Retention schedule design:
| Data Type | Typical Regulatory Driver | Minimum Retention | Who Decides |
|---|---|---|---|
| Financial records | SOX, IRS requirements | 7 years | Legal + Finance |
| HR / Employment records | EEOC, state employment law | Varies (3–7 years) | HR + Legal |
| Healthcare records | HIPAA, state medical records law | 6+ years from creation | Compliance + Legal |
| Payment card data | PCI DSS | Cardholder data: no retention; logs: 1 year | Security + Legal |
| Security / audit logs | Varies (HIPAA requires 6 years) | 1–7 years depending on framework | Security + Compliance |
| Email (general) | No universal requirement | Business need + legal hold | Legal |
| Email (regulated industries) | SEC, FINRA, FCA | 3–7 years | Compliance + Legal |
Legal holds (litigation holds):
When litigation is reasonably anticipated, organizations must issue a legal hold — a directive to preserve all potentially relevant evidence and suspend normal retention schedules for that evidence.

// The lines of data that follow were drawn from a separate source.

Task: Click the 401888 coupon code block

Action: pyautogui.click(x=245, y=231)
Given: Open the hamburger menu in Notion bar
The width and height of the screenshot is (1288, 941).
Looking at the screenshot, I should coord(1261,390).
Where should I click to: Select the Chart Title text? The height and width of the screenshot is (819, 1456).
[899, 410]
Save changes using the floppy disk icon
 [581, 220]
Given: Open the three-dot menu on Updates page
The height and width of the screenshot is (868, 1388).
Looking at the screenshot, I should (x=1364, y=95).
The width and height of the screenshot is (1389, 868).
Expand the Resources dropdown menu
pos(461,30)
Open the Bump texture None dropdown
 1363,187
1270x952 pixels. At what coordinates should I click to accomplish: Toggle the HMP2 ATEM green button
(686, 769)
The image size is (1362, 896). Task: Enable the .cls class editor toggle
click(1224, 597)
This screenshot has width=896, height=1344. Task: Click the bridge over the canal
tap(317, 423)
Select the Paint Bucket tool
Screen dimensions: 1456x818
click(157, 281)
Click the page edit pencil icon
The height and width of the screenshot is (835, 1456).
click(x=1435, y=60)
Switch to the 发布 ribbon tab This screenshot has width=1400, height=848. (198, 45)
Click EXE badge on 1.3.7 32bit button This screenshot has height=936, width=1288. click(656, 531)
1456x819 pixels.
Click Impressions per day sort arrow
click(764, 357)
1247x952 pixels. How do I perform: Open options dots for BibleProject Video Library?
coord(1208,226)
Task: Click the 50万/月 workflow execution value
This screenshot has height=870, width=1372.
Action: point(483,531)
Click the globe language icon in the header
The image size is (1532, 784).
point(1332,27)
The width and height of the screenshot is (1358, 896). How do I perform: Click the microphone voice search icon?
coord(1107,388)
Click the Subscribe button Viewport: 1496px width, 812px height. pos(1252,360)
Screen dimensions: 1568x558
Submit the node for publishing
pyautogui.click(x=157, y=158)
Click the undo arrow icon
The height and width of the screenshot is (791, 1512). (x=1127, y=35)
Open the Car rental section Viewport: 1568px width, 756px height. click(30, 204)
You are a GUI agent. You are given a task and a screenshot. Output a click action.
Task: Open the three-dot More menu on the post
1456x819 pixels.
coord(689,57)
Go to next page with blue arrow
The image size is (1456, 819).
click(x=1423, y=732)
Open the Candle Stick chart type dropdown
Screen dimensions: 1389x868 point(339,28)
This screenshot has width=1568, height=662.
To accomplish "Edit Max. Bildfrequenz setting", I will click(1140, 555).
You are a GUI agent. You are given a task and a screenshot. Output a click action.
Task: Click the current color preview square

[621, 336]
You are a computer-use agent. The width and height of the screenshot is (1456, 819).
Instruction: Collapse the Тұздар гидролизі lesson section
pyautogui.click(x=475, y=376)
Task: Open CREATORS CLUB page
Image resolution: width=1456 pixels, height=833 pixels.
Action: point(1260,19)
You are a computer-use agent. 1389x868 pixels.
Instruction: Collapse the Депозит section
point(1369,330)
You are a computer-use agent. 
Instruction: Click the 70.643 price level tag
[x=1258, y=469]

Destroying evidence after litigation is anticipated is spoliation — courts can impose severe sanctions:
- Adverse inference instruction (jury told to assume destroyed evidence was harmful)
- Dismissal of claims or defenses
- Monetary sanctions
- Default judgment against the spoliating party
Legal hold process:
- Counsel identifies litigation trigger (lawsuit filed, investigation opened, or litigation "reasonably anticipated")
- Legal hold notice issued to custodians of potentially relevant data
- IT systems configured to prevent auto-deletion of in-scope data
- Regular reminders sent to custodians
- Hold released only when litigation fully resolves
💡 Key Point: Legal holds override retention schedules. If a 3-year-old email would normally be deleted under your retention policy, but it falls within the scope of a legal hold, it must be preserved regardless of the normal schedule.
⚠️ Exam Trap: The obligation to implement a legal hold arises when litigation is reasonably anticipated — not only when it is filed. If a company receives a letter threatening legal action, the hold obligation exists even if no suit has been filed yet. Waiting for the lawsuit to be formally filed before implementing a hold can constitute spoliation.
Reflection Question: An employee is terminated and files a wrongful termination complaint with the EEOC. Before a lawsuit is filed, the IT department runs the monthly automated purge that deletes all terminated employee email accounts older than 90 days. The employee's email account is deleted. What legal risk has the organization created, and what process failure allowed it to happen?